Imprimer
Catégorie : Semaine québécoise

Saguenay, jeudi 10 octobre 2013 –Le thème « On peut changer les choses » a été choisi en concertation avec le Regroupement des associations de personnes traumatisées cérébrales (RAPTCCQ) regroupant les 13 associations dans l’ensemble de la province.

La 11e Semaine québécoise du traumatisme craniocérébral (TCC) se tient du 20 au 26 octobre 2013. Cette année, cette semaine a pour but de sensibiliser la population aux effets dévastateurs de la conduite avec facultés affaiblies et de la vitesse au volant, qui demeurent les deux premières causes des accidents de la route au Québec.

Ce n’est pas une fatalité

En 2012, plus de 2 100 accidentés de la route ont subi un traumatisme craniocérébral au Québec, soit six par jour. Bon nombre d’entre eux garderont des séquelles permanentes et irréversibles. Une blessure au cerveau peut, en effet, entraîner de graves conséquences sur les plans physiques, cognitifs, affectifs et comportementals. « Même si, heureusement le nombre de décès a diminué, on note parmi les victimes un nombre important de personnes qui subissent un traumatisme craniocérébral.
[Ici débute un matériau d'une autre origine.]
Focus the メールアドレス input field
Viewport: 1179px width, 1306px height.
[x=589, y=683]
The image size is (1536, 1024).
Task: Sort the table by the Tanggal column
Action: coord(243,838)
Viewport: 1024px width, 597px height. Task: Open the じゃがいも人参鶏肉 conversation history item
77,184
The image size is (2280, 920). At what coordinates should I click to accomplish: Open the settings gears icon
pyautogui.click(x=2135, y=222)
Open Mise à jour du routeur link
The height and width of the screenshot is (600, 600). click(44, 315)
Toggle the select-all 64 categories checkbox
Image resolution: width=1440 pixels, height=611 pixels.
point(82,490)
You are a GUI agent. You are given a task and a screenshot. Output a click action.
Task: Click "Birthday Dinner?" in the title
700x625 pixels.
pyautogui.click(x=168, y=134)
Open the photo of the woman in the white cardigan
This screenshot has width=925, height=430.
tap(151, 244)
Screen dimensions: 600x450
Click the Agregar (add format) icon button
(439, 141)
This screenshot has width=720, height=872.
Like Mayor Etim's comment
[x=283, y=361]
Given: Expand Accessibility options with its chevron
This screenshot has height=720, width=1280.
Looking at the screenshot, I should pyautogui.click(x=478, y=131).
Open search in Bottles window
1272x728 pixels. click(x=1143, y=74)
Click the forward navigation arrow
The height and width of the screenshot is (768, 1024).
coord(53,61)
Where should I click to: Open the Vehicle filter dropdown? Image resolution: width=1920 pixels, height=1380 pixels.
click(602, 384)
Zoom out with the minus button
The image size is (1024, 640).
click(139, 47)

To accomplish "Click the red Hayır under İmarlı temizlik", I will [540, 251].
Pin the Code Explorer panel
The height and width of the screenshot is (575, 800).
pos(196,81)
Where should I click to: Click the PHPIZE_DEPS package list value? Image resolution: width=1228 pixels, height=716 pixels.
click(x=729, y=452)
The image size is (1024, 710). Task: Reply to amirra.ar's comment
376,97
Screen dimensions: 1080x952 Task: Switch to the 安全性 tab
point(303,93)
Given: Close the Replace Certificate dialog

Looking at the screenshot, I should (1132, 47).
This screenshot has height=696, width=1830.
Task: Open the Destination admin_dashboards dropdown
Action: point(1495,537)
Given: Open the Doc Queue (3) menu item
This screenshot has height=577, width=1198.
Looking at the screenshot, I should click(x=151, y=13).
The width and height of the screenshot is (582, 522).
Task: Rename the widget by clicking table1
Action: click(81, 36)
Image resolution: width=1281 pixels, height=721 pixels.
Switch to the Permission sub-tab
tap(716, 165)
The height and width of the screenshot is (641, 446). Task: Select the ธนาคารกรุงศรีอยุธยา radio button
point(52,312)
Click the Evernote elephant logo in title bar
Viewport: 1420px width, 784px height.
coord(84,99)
La bonne nouvelle, c’est qu’on peut changer les choses. Le comportement des usagers est responsable de plus de 80% des accidents. Ce n’est donc pas une fatalité.», déclare Mme Nicole Tremblay, présidente du RAPTCCQ.

Des actions concrètes pour les jeunes adultes du Saguenay – Lac-Saint-Jean

Durant la semaine québécoise, l’Association Renaissance des personnes traumatisées crâniennes (ARPTC) effectuera une tournée du Saguenay-Lac-Saint-Jean dans le but de rencontrer la population la plus à risque en lien avec le thème choisit. « Il est important de rejoindre les jeunes de 16 à 24 ans car ils représentent le pourcentage de personnes les plus impliquées dans les accidents automobiles en fonction de leur représentativité sur nos routes. À défaut de les mobiliser lors d’une activité de prévention, nous avons décidé d’aller les rencontrer directement dans leur milieu scolaire » nous informe monsieur Jonathan Jean-Vézina, directeur de l’organisme. Des intervenants de l’ARPTC effectueront donc une tournée des quatre Cégeps de la région ainsi que l’UQAC. Par l’entremise d’un kiosque, ils informeront les étudiants de la réalité vécue par les personnes traumatisées crâniennes. À l’aide d’outils de simulation, ceux-ci pourront expérimenter concrètement les séquelles qu’un traumatisme craniocérébral selon les différentes parties du cerveau atteintes. De plus, des napperons informatifs seront présents dans les cafétérias des milieux scolaires et certains restaurants partenaires.